Obama is the president whose administration thought it was okay to surreptitiously obtain reporters’ emails and phone records while pursuing leaks.

Obama is the president whose administration conducted more leak investigations than all of his predecessors combined.

Obama is the president who has consistently decried the exposure of national security secrets.

So I’m having great difficulty understanding why the president, in one of his last official acts, thought it was okay to free a person who leaked 700,000 classified documents.

Chelsea Manning, a low-level Army intelligence analyst who revealed American military and diplomatic secrets around the world, had served seven years of a 35-year sentence. Obama’s commutation, delivered against the urging of defense advisers, will free her in May.

At his final presser yesterday, Obama offered a fairly weak defense. He said Manning had already served a “tough” sentence and that 35 years was “disproportionate.” He said this did not send the wrong signal to future leakers and did not contradict his stance on military secrecy or his administration’s criticism of Wikileaks. But he couldn’t quite explain why that was.

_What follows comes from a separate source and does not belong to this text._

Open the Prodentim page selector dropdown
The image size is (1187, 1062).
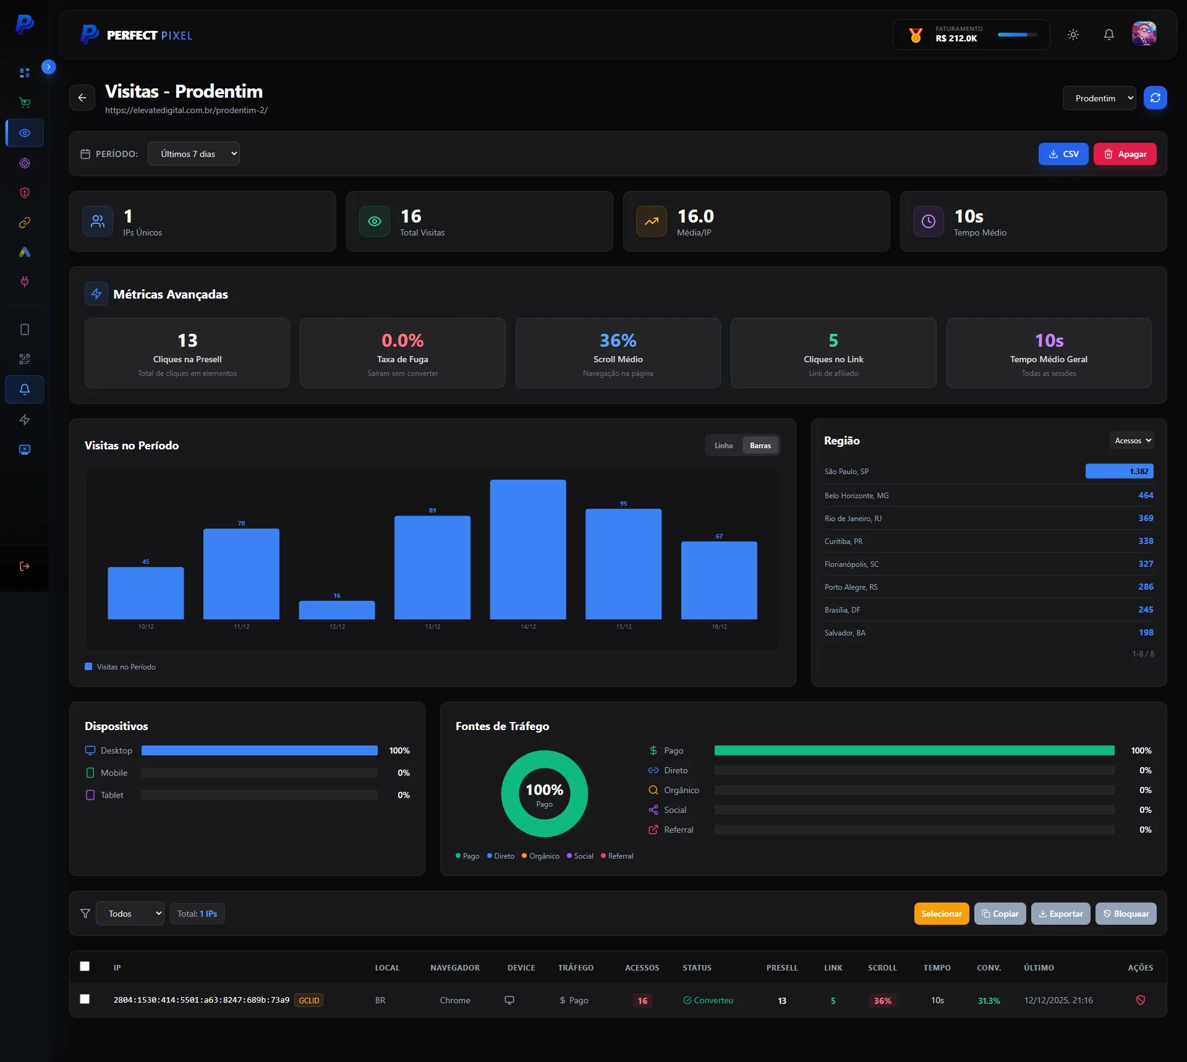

I don’t quite get how this champion leaker became a hero on the left, though her transgender status—she was Bradley Manning when she gave all those documents to Wikileaks, putting Julian Assange’s group on the map—may have something to do with it.

And perhaps the move involved a bit of compassion after two reported suicide attempts. I can even see where 35 years would seem excessive. But handing Manning a get-of-out-jail card sends a horrible signal.

Anyone else contemplating espionage may figure that a commutation could be in their future. So much for the idea of a deterrent.

On what planet should Manning be deemed a whistle-blower, as her lawyers are claiming? Yes, as Josh Earnest pointed out, Bradley Manning faced the music while Ed Snowden, our era’s other big leaker, fled to Russia. But since when is undergoing prosecution a talking point for having one’s sentence cut short?

How did U.S. soldiers fighting in Iraq and Afghanistan feel about Manning dumping out hundreds of thousands of military incident logs, even if some did show abuses by the Iraqis?

As the New York Times noted, “The disclosures set off a frantic scramble as Obama administration officials sought to minimize any potential harm, including getting to safety some foreigners in dangerous countries who were identified as having helped American troops or diplomats. Prosecutors, however, presented no evidence that anyone had been killed because of the leaks.” Well, then.

It was Eric Holder’s Justice Department that saw fit to secretly obtain personal records from the Associated Press and Fox’s James Rosen, without their knowledge, even labeling Rosen a co-conspirator.

So a journalist doing his job by pursuing a State Department story is named in a criminal complaint, and a leaker of military secrets is set free?

It's the kind of move that presidents feel emboldened to make when they’re halfway out the door, reminiscent of Bill Clinton’s last-minute pardon of wealthy fugitive Marc Rich.

Obama was about to leave office on a high note, with a 60 percent approval rating, a gracious transition with Donald Trump and sympathetic media coverage. The Manning move, unfortunately, mars that story line.